Text for analysis:
This panel encourages dialogue between social scientists studying the making of scientific knowledge of climate and provides a platform where both social and natural scientists converse about the potential of anthropology for interdisciplinary collaboration and debate about climate change.
Abstract:
Small islands are very vulnerable to adverse effects of climate change, which consequences impact marine and terrestrial biodiversity, human health, habitat and activities. Despite evidences of impacts in situ, epistemological tensions between scientists and local populations often slow down mitigation and adaptation processes.
Following an symmetrical anthropology approach drawing from Michel Callon (1986) the co-authors (a biologist and a human geographer) have observed that the necessity to improve adaptation and resilience of local socio-ecological systems is a shared concern among scientists and local population, who both care deeply about local biodiversity, environmental and cultural heritage, albeit not in the same way.
In an heuristic fashion, this paper wants to reflect on the potential of data science methods in environment modelisation as a new "place" both for preservation (of local and scientific knowledge), negotiation (of the different form of knowledge) and decision making (in a disaster mitigation perspective). The paper will focus on the ongoing development of two modelisation efforts conducted on and about the Polynesian Island of Moorea: 1. a proof of concept, coordinated through the new Moorea Ecostation Center for Advanced Studies to build a virtual representation of Moorea - the Moorea Island Digital Ecosystem Avatar. 2. The Ethnocode project which seeks to preserve biological and linguistic diversity by strengthening local capacities to transmit traditional knowledge in a common pedagogic framework.

What to do: Reproduce the passage of the Moorea climate abstract from "Following an symmetrical" to "the same way." word for word.

Recorded information:

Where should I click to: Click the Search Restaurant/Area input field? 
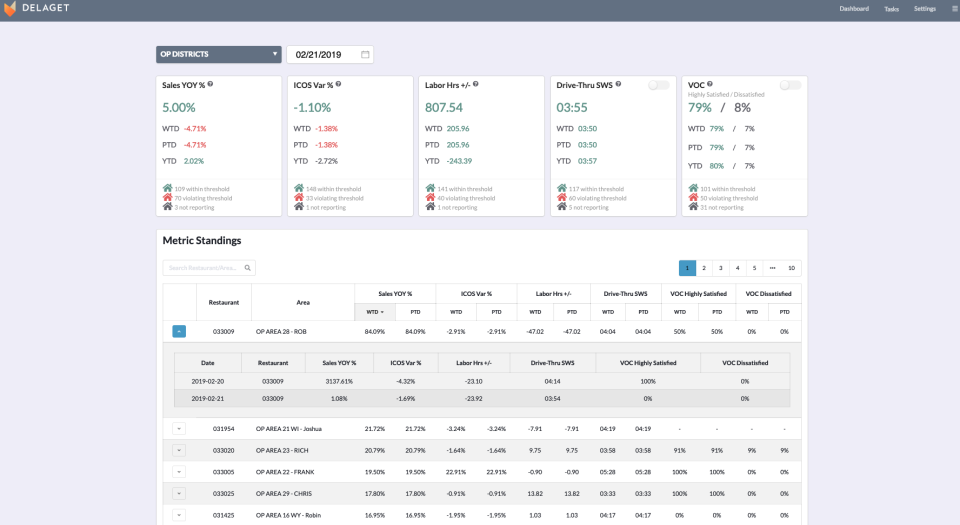click(202, 268)
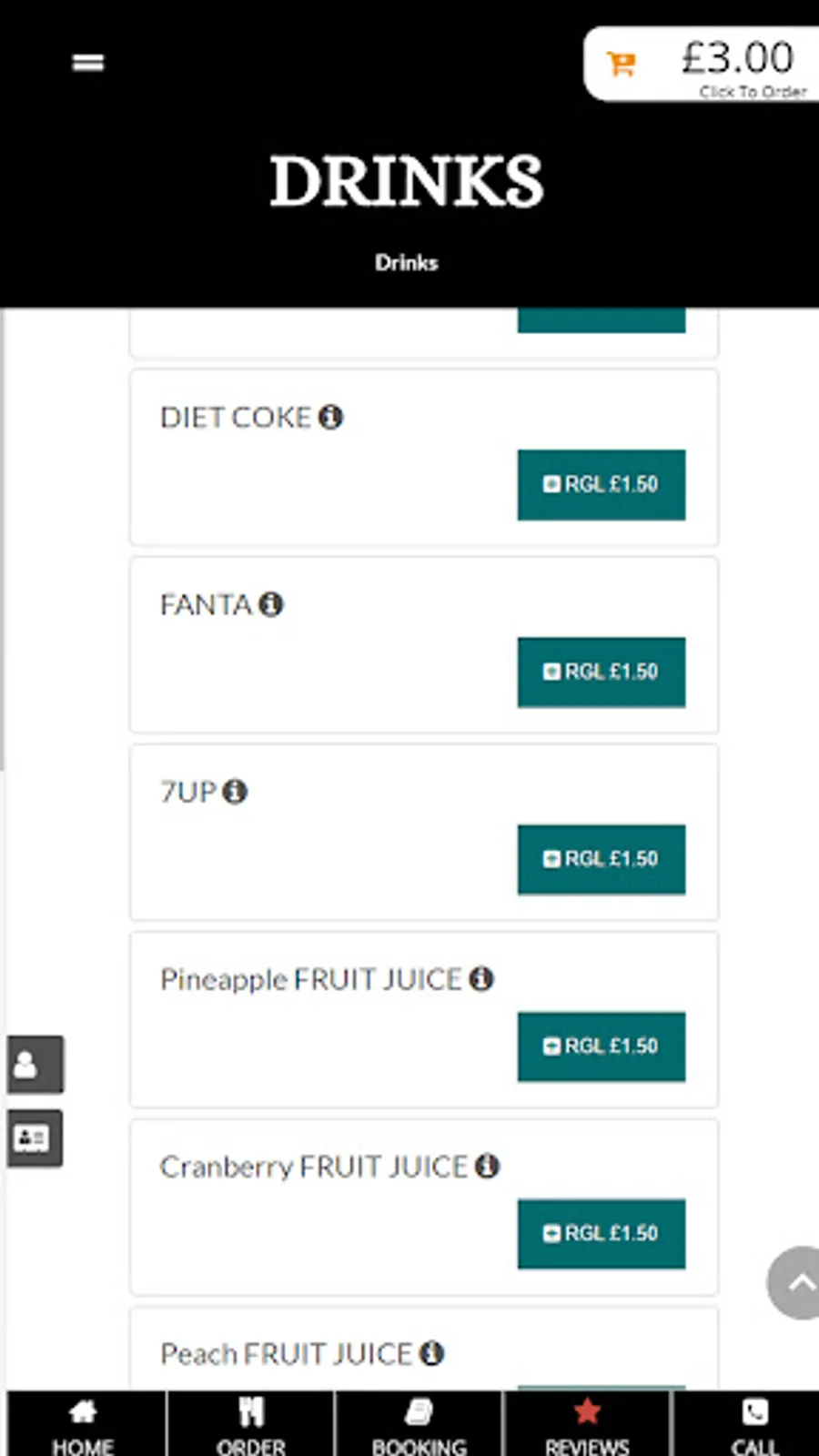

Answer to the exercise:
Following an symmetrical anthropology approach drawing from Michel Callon (1986) the co-authors (a biologist and a human geographer) have observed that the necessity to improve adaptation and resilience of local socio-ecological systems is a shared concern among scientists and local population, who both care deeply about local biodiversity, environmental and cultural heritage, albeit not in the same way.